A Tirania da Razão InsensataEu tenho ideias e razões,
Conheço a cor dos argumentos
E nunca chego aos corações.
(F. Pessoa, 1932)
Sabemos, pelo menos desde O Erro de Descartes de António Damásio, que as pessoas não agem apenas pelo uso da razão. Sabemos que os argumentos não bastam para convencer as pessoas a aceitar determinada ordem ou seguirem determinada direcção. Podem ser importantes, mas não bastam. E sabemos enfim que há razões insensatas, isto é, que devastam expectativas e motivações e semeiam o caos.Vivemos hoje, no campo educativo, inundados de boas e más razões. As boas razões de uma escola inclusiva e sucedida para um muito maior número de alunos. As boas razões de uma avaliação que deve estar ao serviço da compreensão, da exigência, do estímulo e do apoio. As boas razões de uma escola a tempo inteiro, de uma cooperação solidária e exigente entre a escola e as famílias. E as más razões que geram o descrédito da acção profissional; as generalizações abusivas que liquidam a auto-estima; as desautorizações frequentes que ameaçam qualquer hipótese de regeneração; a compulsão de ser obrigado a fazer não interessa o quê; a panóplia de regras próximas da irracionalidade e do arbítrio, agora que se regulamenta o 1.º acesso a professor titular.
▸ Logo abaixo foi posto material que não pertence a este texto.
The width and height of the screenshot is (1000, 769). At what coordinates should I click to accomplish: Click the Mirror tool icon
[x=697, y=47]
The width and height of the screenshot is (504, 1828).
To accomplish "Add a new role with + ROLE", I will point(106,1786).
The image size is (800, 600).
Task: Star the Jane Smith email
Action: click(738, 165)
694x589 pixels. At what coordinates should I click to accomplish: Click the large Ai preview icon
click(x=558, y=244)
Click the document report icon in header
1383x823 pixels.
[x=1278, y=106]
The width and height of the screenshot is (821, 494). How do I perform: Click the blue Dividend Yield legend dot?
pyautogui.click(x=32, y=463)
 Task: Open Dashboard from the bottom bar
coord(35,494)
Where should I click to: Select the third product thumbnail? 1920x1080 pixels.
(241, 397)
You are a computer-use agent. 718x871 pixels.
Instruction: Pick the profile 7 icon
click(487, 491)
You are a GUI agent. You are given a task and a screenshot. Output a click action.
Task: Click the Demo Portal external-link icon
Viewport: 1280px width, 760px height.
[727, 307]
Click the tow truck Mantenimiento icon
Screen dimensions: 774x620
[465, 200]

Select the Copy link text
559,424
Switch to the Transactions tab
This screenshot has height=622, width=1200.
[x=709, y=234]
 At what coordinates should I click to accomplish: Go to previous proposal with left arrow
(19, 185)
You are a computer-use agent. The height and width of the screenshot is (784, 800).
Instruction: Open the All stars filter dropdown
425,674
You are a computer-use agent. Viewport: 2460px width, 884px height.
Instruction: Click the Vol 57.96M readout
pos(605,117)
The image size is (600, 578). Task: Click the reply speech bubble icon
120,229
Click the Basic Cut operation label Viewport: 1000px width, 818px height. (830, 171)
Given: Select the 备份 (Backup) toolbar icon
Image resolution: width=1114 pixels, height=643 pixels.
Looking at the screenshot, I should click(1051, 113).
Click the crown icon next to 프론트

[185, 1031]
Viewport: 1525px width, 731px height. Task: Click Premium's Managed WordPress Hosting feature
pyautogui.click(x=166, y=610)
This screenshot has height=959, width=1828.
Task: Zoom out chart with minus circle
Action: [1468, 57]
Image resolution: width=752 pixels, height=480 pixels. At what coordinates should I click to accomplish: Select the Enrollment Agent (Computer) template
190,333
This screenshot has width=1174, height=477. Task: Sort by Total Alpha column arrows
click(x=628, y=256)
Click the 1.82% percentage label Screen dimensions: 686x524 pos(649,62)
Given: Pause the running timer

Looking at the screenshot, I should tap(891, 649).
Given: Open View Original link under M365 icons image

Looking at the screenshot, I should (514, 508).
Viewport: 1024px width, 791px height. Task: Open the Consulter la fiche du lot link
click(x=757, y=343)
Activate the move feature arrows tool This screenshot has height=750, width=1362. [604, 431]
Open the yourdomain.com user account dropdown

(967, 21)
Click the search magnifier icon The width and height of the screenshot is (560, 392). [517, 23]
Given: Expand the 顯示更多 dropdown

As más razões, filhas da desconfiança congénita, que rasuram o tempo, a intensa entrega de toda uma vida dedicada ao ensino e reduzem tudo a números e a cifras.Como tenho evocado, vivemos no limiar de uma perigosa teoria da máquina; e há alguns sinais de que a corda da viola pode estar quase a rebentar. Para agirmos bem, precisamos que esteja esticada. Mas o excesso pode levar à ruptura. Ao desastre. Onde todos perderemos: os alunos, os pais, a sociedade, o país. Porque é impossível governar não levando em linha de conta o coração das pessoas e a razão sensata, que esteja com as pessoas (e não contra elas). A fragilidade crescente, a solidão profissional, o alheamento, a revolta surda e latente começam a asfixiar aqueles que nunca desistiram. Mais do que nunca, era preciso não abrir mais feridas. Era preciso chegar aos corações. Para ver se ainda iríamos a tempo de os cativar.